→ Task set:
1. Retype the part of the moss sampling text between "At each SS, we" and "the sampling sites.", inclusive.
2. In the moss sampling text, how is a single subsample defined?
3. Decide whether each statement agrees with the moss sampling text, and back each yes or no with a quotation from it. (a) All sampling took place in 2003. (b) The site in the rural area showed high levels of contamination. (c) Each sampling site supplied 100 subsamples.

→ Reading text:
Finally, we believe that definition of the number of sub-samples required to demonstrate significant differences between two sampling sites, in terms of the concentrations of contaminants in the moss growing at each, is a fundamental aspect of the moss technique. In biomonitoring studies, sampling sites are commonly characterized by the differences in the tissue concentrations in the mosses; however, the researcher is not usually aware that the capacity to differentiate between them, with statistical certainty, is directly related to the number of subsamples collected. The aims of the present study are, therefore, (i) to develop a valid method of calculating the number of subsamples required to differentiate sampling sites on the basis of the concentrations of elements in mosses growing there; (ii) to apply this method to metals and metalloids data from mosses collected at three sampling sites to calculate the number of subsamples required as stated above; (iii) to study the effect of the differences between the concentrations of the pairs of sampling sites being compared on the number of subsamples required; and (iv) to propose a standardized definition of a subsample.

Materials and Methods

Sampling

Three sampling sites (SS) were selected on the basis of the degree of contamination, known from previous studies. One site (30 × 30 m; X = 49,300, Y = 475,834, UTM 29N ED50) was located in the surroundings of a FeSi smelter and showed exceptionally high levels of As and Cu (Fernández et al. 2004). The second site (25 × 20 m; X = 60,706, Y = 479,497, UTM 29N ED50) was located in the surroundings of a coal-fired power plant and showed intermediate levels of contamination by several contaminants (Couto 2002; Fernández et al. 2002; Couto et al. 2003). The third site (25 × 30 m; X = 58,640, Y = 471,040, UTM 29N ED50) was located in a rural area, far from industries and population nuclei and showed low levels of contamination (Aboal et al. 2004). The SS were located far from trees and there was only grass cover and/or sparsely distributed shrubs (Ulex spp., Erica spp., and Pteridium aquilinum).

At each SS, we collected 50 subsamples, defined as all of the moss present within a 25-cm radius of a determined point. We placed a regular, 1 × 1-m sampling grid (using metric tapes), and the position of each point within the grid was chosen using random numbers. If at any of the points there was no moss growing, the point was discounted and another selected, until the 50 subsamples were obtained. All sampling was carried out between 15 May and 15 June 2003 to minimize the possible effect of temporal variability on comparing the sampling sites.

[Target pointing data]
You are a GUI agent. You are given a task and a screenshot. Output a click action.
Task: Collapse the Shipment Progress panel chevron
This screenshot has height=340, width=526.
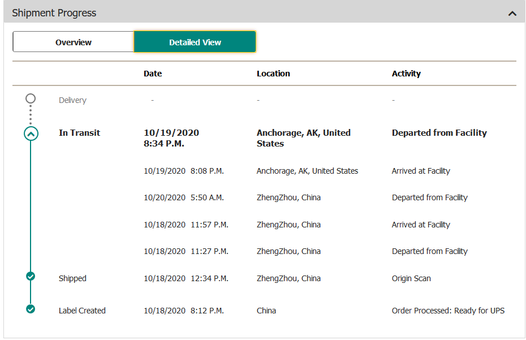click(x=512, y=13)
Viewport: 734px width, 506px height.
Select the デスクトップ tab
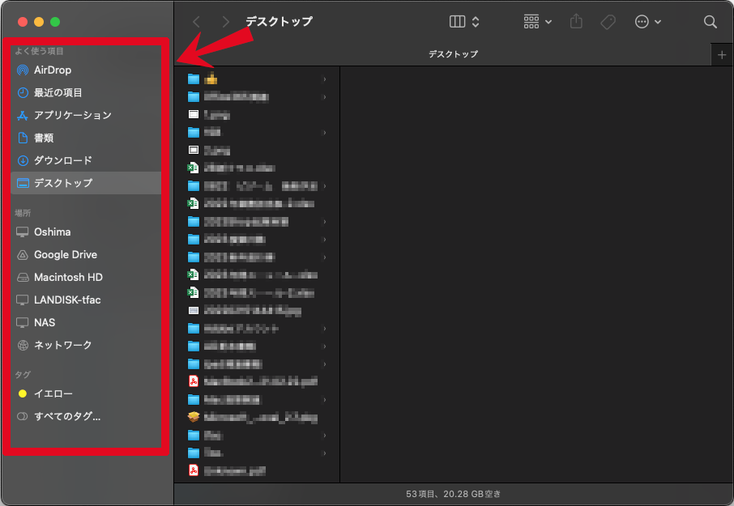tap(453, 54)
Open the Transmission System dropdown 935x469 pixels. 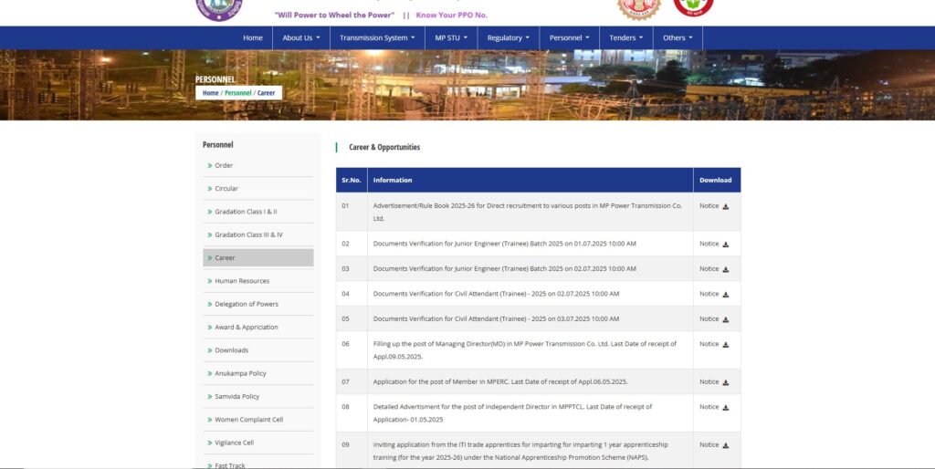[x=376, y=38]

→ In response:
1.
At each SS, we collected 50 subsamples, defined as all of the moss present within a 25-cm radius of a determined point. We placed a regular, 1 × 1-m sampling grid (using metric tapes), and the position of each point within the grid was chosen using random numbers. If at any of the points there was no moss growing, the point was discounted and another selected, until the 50 subsamples were obtained. All sampling was carried out between 15 May and 15 June 2003 to minimize the possible effect of temporal variability on comparing the sampling sites.

2. All of the moss present within a 25-cm radius of a determined point.

3.
(a) Yes: "All sampling was carried out between 15 May and 15 June 2003"
(b) No: "located in a rural area, far from industries and population nuclei and showed low levels of contamination"
(c) No: "At each SS, we collected 50 subsamples"